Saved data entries
::::

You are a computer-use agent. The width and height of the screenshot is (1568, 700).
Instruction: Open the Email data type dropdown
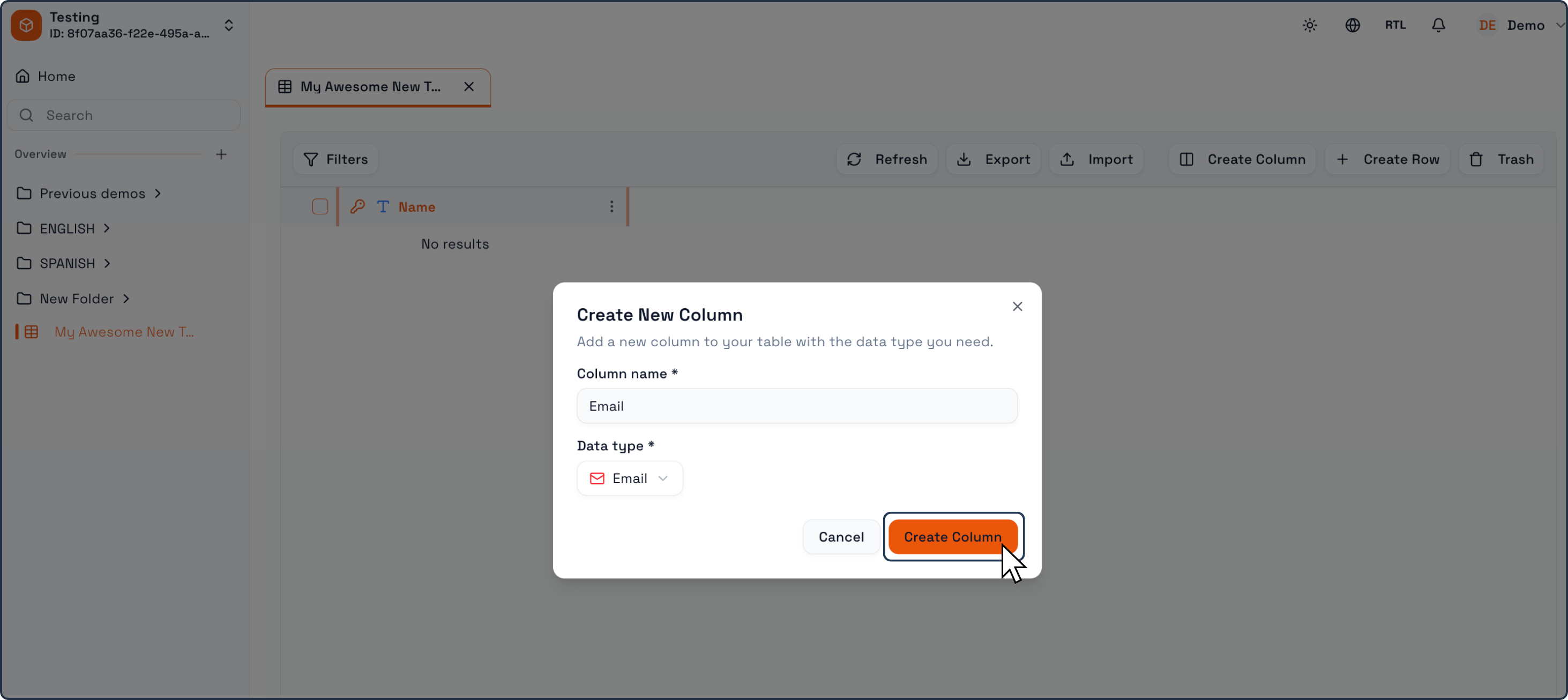(x=629, y=478)
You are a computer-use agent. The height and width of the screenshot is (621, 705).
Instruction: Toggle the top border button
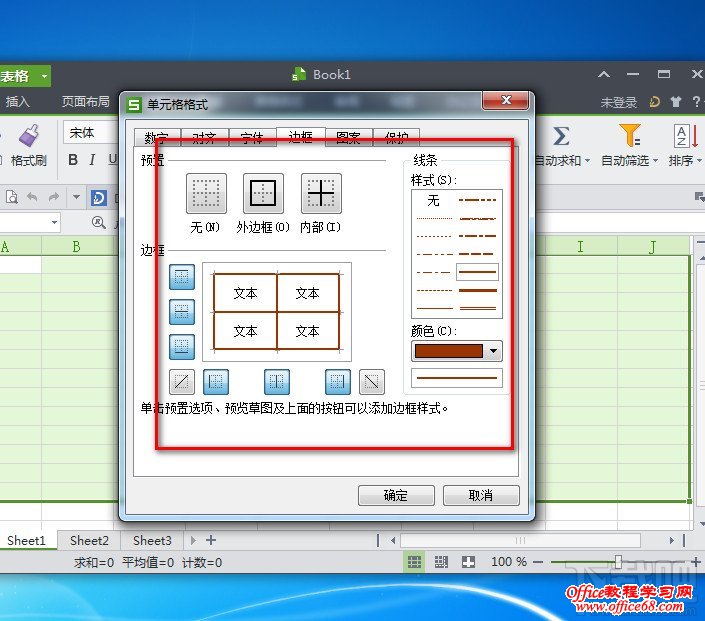[x=182, y=277]
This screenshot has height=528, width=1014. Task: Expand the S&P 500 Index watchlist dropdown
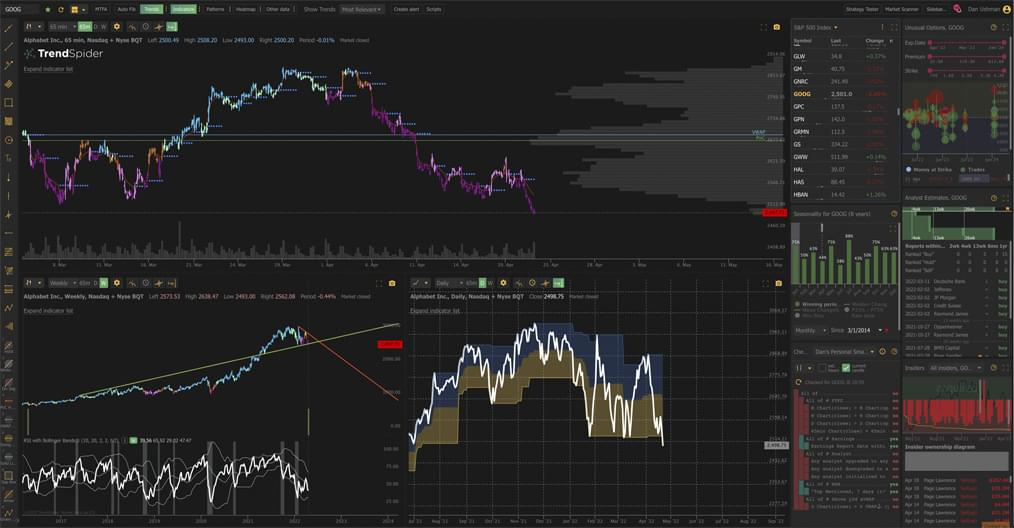coord(815,28)
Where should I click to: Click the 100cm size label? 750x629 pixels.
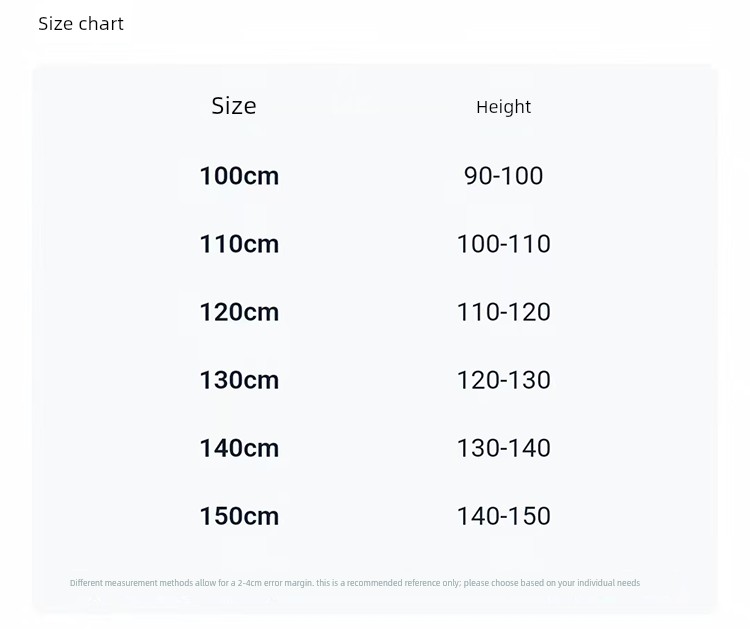239,176
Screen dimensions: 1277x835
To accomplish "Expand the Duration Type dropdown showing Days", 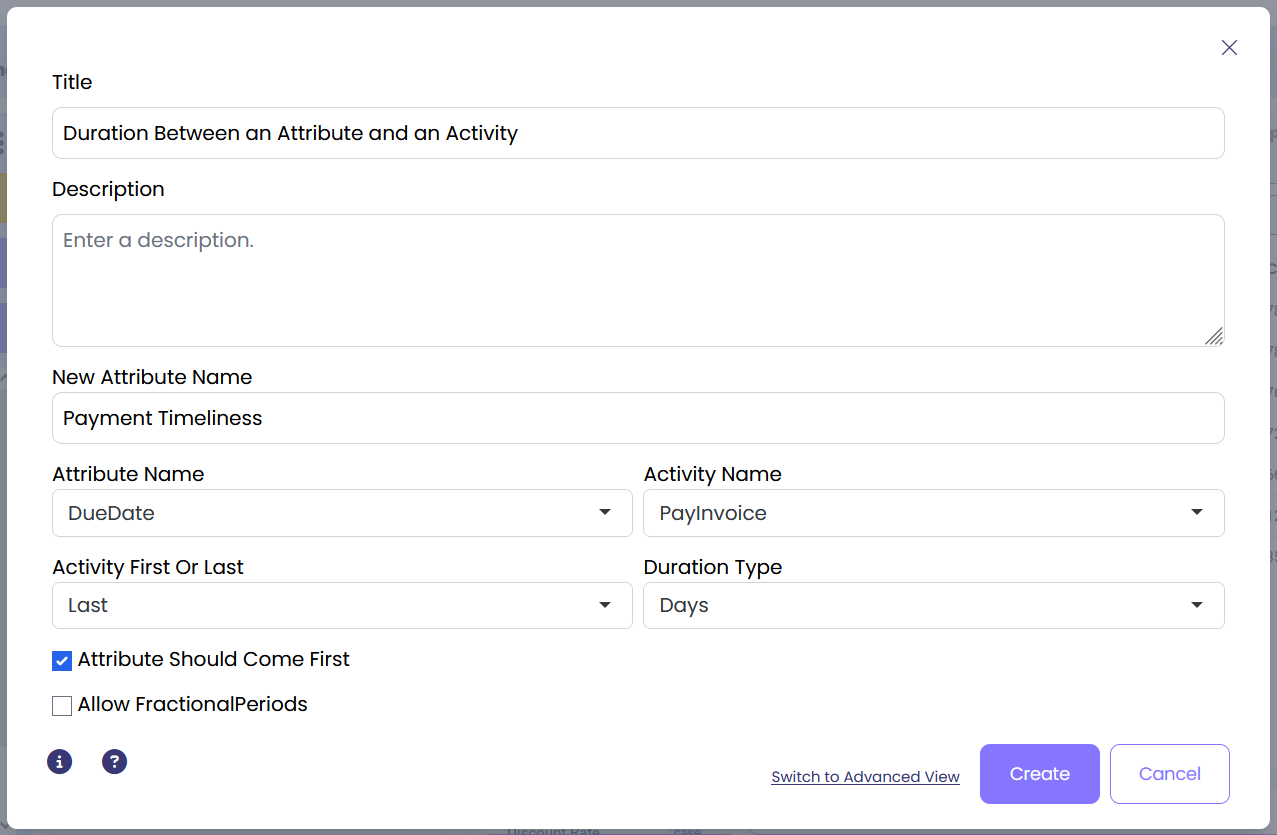I will tap(933, 606).
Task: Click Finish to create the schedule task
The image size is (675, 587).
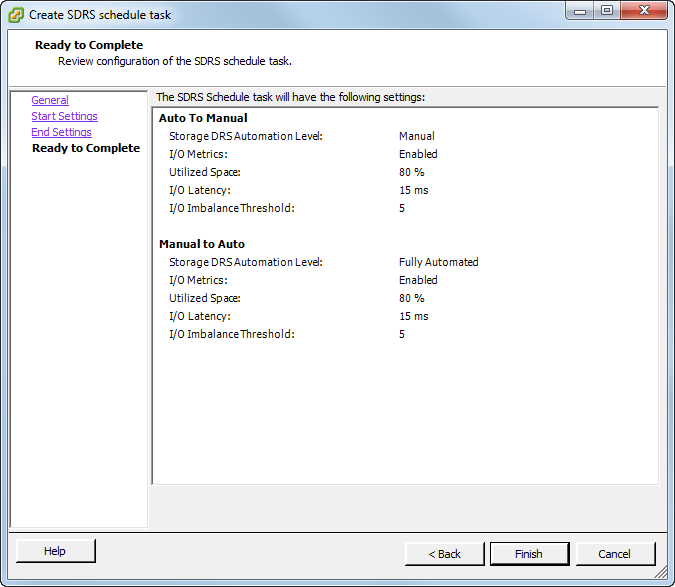Action: point(529,554)
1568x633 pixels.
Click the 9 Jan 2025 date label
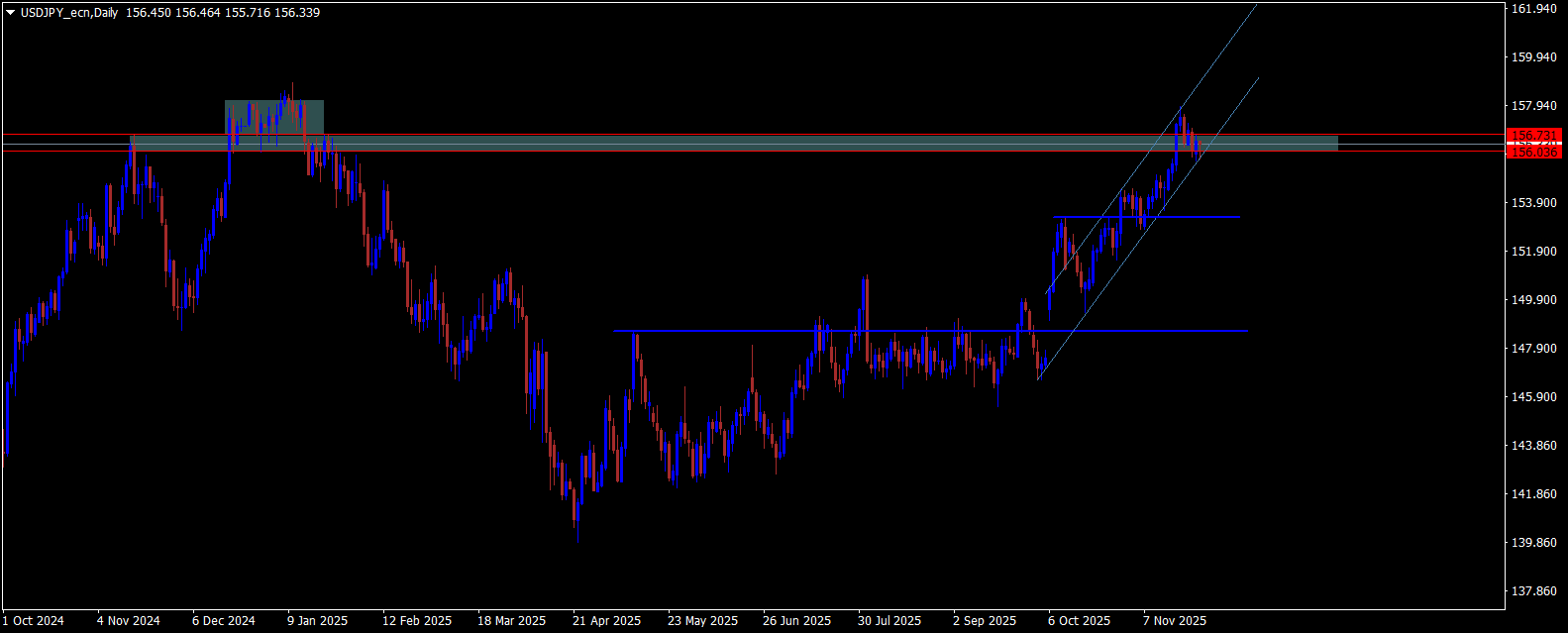coord(318,621)
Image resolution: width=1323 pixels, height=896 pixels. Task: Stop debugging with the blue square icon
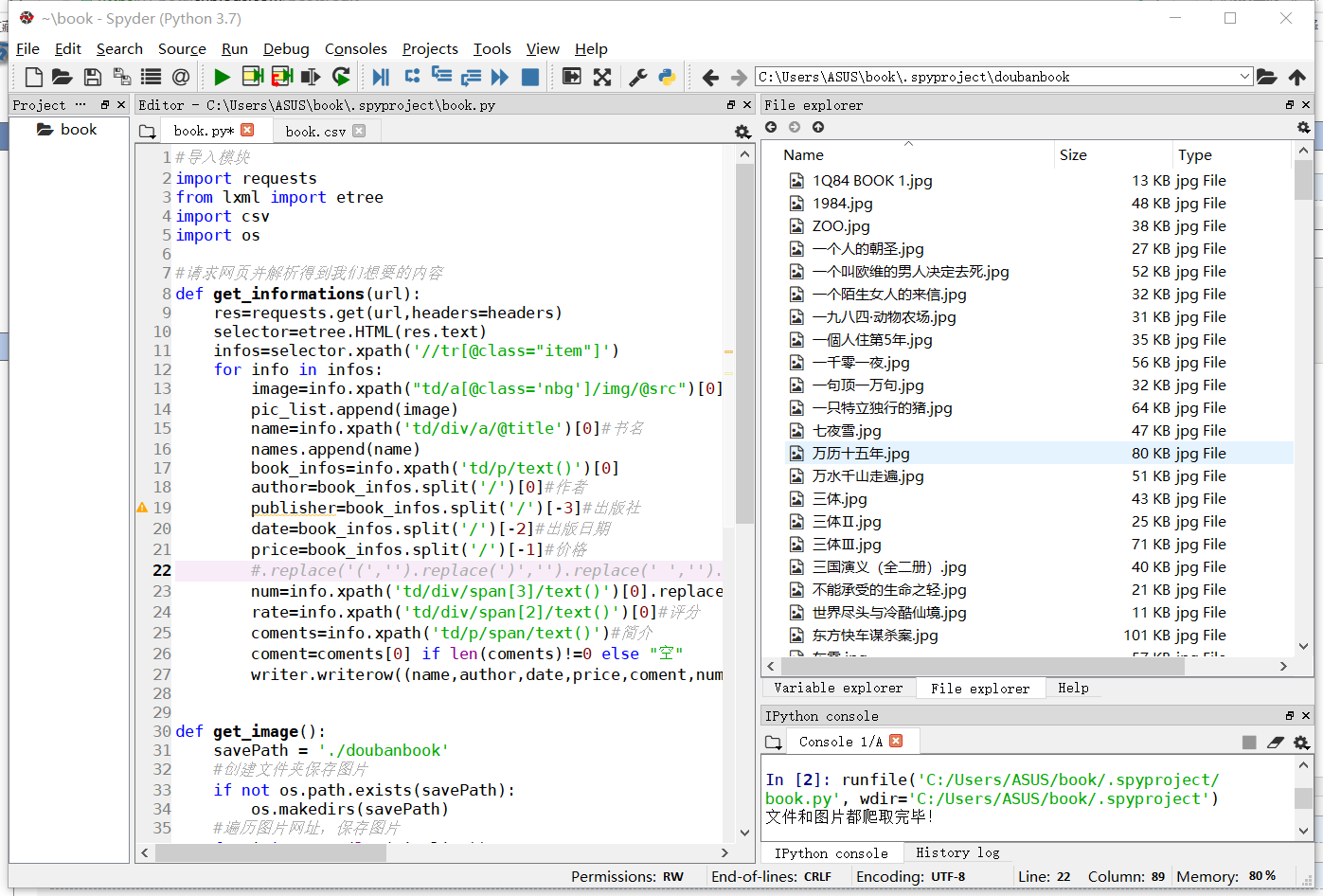pos(530,77)
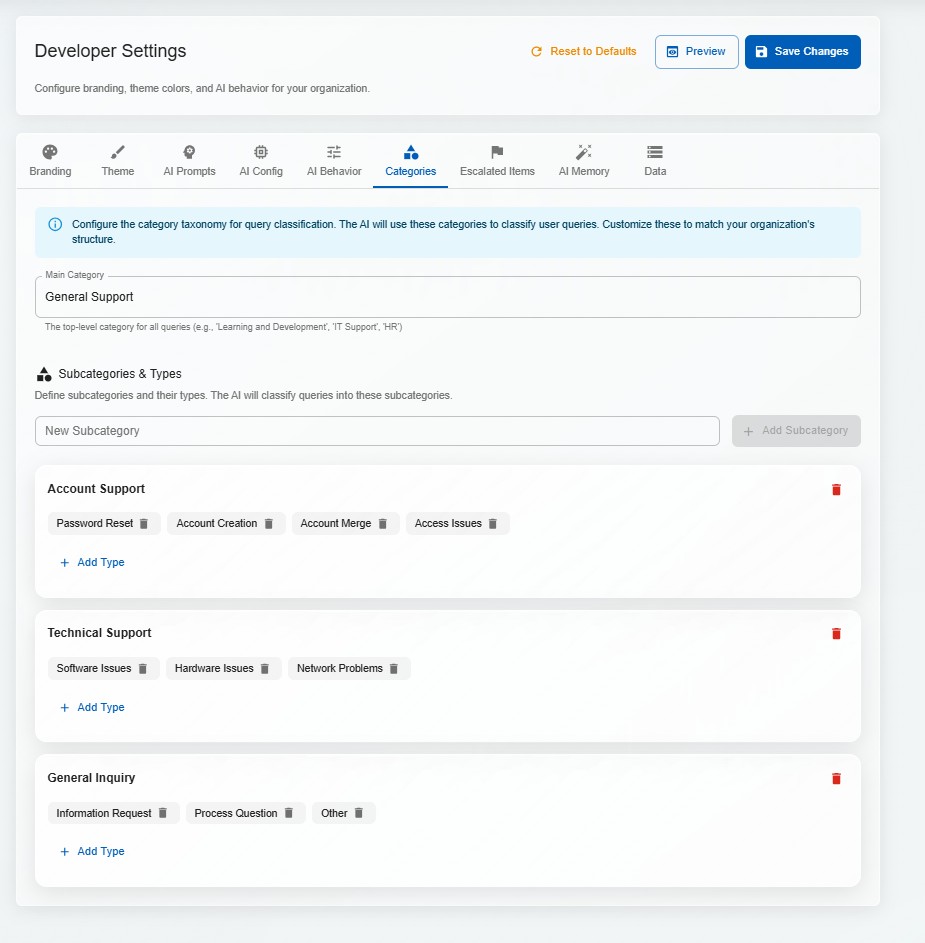Open the Preview dialog
The image size is (925, 943).
click(x=696, y=51)
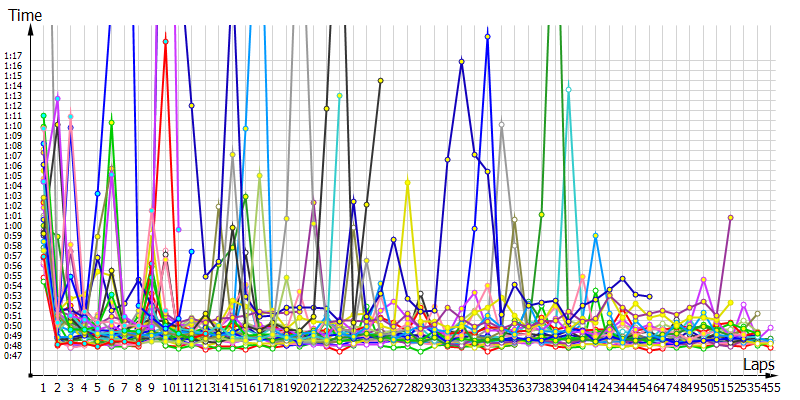This screenshot has height=400, width=800.
Task: Select the yellow peak marker at lap 32
Action: [x=461, y=62]
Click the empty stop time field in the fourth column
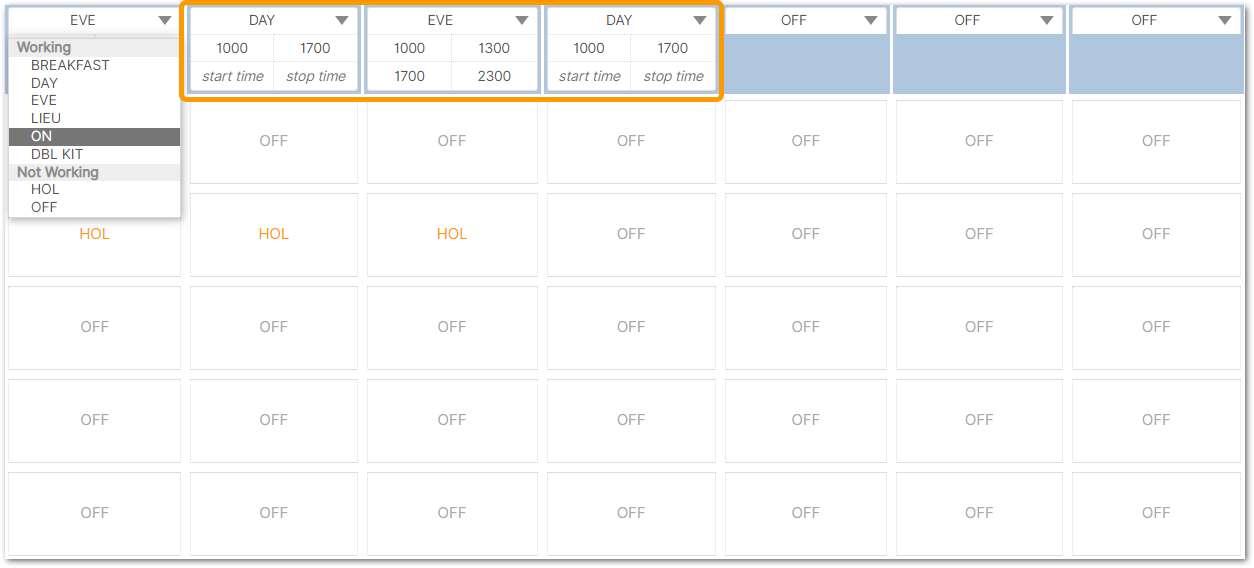This screenshot has width=1254, height=568. 673,76
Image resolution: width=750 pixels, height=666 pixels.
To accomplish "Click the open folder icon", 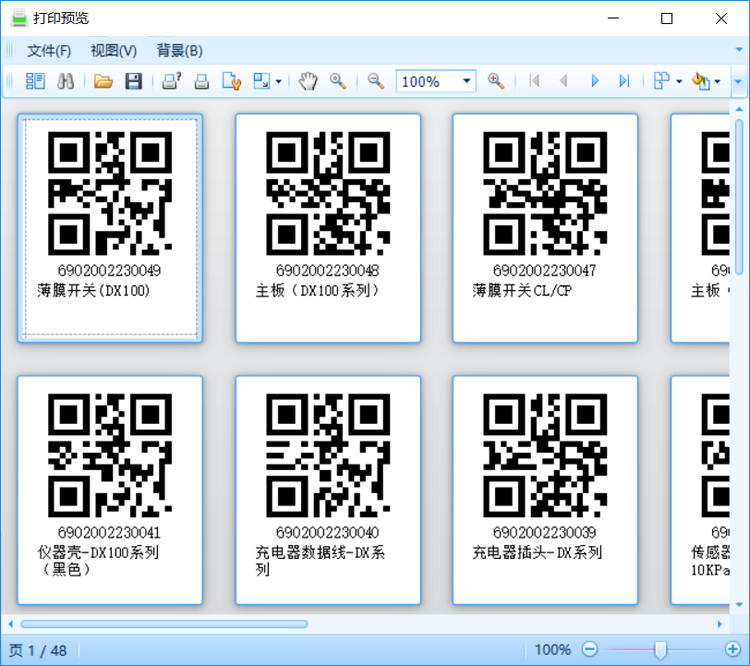I will pyautogui.click(x=103, y=81).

::::

WHAT THE TASK REQUIRES: Within the records above, find every line holding the word "agent" and give the total as a bare number.

ANSWER BOX: 2